For fans unlucky enough to score a city- or state-level ticket and unwilling or unable to pay record prices, FIFA and host cities are also offering official Fanfests. These fanzones offer large festival-like viewing experiences: “fans will gather for live match broadcasts on large-scale video boards, immersive fan activations, and daily entertainment.” Many of these Fanfests are free to enter but require pre-reserved tickets, which are appearing on the secondary market at prices higher than the match tickets offered by the NYC lottery. The Fanfests’ appeal is simple: the next closest thing to being in the stadium. Attendees can reasonably expect to hold a ticket, not bring in outside food or drink, experience fans and free entertainment/performances, and watch the match. Early concession prices appear similar to those at stadiums, and many matches are viewed in standing-only areas, although in some locations seated tickets are still available at a price closer to the “get-in price” at a host stadium.

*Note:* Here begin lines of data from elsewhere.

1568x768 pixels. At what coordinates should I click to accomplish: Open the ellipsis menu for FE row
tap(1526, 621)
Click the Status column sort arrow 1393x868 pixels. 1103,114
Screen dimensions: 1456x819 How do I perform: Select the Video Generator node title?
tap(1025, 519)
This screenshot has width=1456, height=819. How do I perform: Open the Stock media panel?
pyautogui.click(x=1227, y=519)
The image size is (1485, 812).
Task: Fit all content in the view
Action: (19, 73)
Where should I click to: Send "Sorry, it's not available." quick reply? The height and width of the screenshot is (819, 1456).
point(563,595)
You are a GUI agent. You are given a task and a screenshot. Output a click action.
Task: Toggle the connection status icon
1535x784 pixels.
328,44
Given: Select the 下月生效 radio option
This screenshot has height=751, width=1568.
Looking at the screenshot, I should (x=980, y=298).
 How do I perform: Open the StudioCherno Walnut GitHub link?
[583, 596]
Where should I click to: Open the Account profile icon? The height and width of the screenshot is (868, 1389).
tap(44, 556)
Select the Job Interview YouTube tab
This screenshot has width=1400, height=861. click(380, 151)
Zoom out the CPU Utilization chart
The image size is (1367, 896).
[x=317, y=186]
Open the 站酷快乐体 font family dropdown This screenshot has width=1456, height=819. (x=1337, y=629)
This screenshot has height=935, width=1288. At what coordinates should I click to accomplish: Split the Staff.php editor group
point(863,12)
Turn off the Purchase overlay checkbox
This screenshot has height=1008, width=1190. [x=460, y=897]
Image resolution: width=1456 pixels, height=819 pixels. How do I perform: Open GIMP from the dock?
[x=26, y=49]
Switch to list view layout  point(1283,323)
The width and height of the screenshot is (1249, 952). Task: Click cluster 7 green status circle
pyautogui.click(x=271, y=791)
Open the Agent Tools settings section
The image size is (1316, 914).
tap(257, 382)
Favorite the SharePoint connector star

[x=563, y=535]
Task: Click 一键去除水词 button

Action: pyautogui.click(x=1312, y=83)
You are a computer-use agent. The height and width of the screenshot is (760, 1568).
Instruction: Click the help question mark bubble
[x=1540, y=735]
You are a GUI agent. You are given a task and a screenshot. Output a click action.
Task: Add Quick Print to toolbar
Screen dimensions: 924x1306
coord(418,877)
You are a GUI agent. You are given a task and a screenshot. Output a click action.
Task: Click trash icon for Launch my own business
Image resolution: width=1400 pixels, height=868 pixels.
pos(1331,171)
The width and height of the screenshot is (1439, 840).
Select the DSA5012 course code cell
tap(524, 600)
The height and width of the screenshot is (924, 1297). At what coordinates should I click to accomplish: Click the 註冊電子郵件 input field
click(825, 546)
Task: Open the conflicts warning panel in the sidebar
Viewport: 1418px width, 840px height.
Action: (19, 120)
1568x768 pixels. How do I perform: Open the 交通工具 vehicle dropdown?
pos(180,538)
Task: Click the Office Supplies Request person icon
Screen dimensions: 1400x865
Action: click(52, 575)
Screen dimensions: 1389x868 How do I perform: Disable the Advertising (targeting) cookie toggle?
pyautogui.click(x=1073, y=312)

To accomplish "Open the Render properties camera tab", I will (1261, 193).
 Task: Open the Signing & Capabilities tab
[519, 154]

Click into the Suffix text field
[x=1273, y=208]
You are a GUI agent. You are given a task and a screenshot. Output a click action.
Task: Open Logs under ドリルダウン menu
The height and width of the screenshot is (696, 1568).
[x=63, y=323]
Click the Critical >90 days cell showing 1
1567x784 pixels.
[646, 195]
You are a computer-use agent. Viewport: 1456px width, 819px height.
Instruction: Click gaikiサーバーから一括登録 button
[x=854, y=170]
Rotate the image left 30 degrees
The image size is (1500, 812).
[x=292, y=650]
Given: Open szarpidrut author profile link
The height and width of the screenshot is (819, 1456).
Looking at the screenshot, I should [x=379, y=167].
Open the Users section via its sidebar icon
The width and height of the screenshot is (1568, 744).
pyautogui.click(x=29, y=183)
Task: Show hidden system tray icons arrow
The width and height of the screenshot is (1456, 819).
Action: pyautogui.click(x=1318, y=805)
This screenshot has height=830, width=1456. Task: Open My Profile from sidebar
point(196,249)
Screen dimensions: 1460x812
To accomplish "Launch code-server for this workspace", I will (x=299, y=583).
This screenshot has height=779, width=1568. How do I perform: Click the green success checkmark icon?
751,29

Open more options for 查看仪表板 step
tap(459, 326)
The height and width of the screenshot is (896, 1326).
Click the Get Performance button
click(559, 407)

Fans in Boston traveling to the Boston Stadium in Foxborough, Massachusetts (Gillette Stadium), can expect to pay $80 for a round trip on matchday. Although the stadium size hasn’t increased from an NFL Sunday when fans travel to watch the New England Patriots, the price has ballooned 400% from the $20 round trip.
An NJ Transit train ticket from New York Penn Station to MetLife (renamed “New York/New Jersey Stadium” per FIFA regulations) costs $12.90 on non-matchdays throughout the summer. The same trip will cost ticketholders $105 on matchday throughout the 2026 World Cup. This is down from the initial price of $150, thanks in part to a partnership NJ Transit announced with the delivery app DoorDash to adorn the trains with its branding. Many of America’s public transportation authorities face budget shortfalls and degrading infrastructure. Increasing the matchday price for ticket holders is seen by officials as an additional opportunity to recoup costs associated with operations and matchday security.
The small town of Foxborough successfully took FIFA to task publicly over security funding. It withheld the necessary licensing to play in the “Boston Stadium” until it was received, again through a private partnership.
FIFA is also offering fans an opportunity to own a commemorative edition FIFA 2026 World Cup jersey for $375 - the price of a secondary market, last-minute match ticket. The limited-edition shirts are city-specific and meant to commemorate the host cities through an artistic expression of local iconography. There is no partner branding or local manufacturing on these, and they can only be purchased directly from FIFA or on the secondary market.
New York City is offering a locally sourced $50 alternative official limited-edition version that has locals lined up for its release. The jerseys were handmade in Bedford-Stuyvesant, Brooklyn, and are available in three colors at the official NYC City store on a first-come, first-served basis, offering an alternative public-private cooperative model centered on locality, authenticity, and affordability. Offering an alternative to the official FIFA iteration of anything seems to be a political-cultural win for football fans or locals wanting to engage with a World Cup insistent on trying to price them out.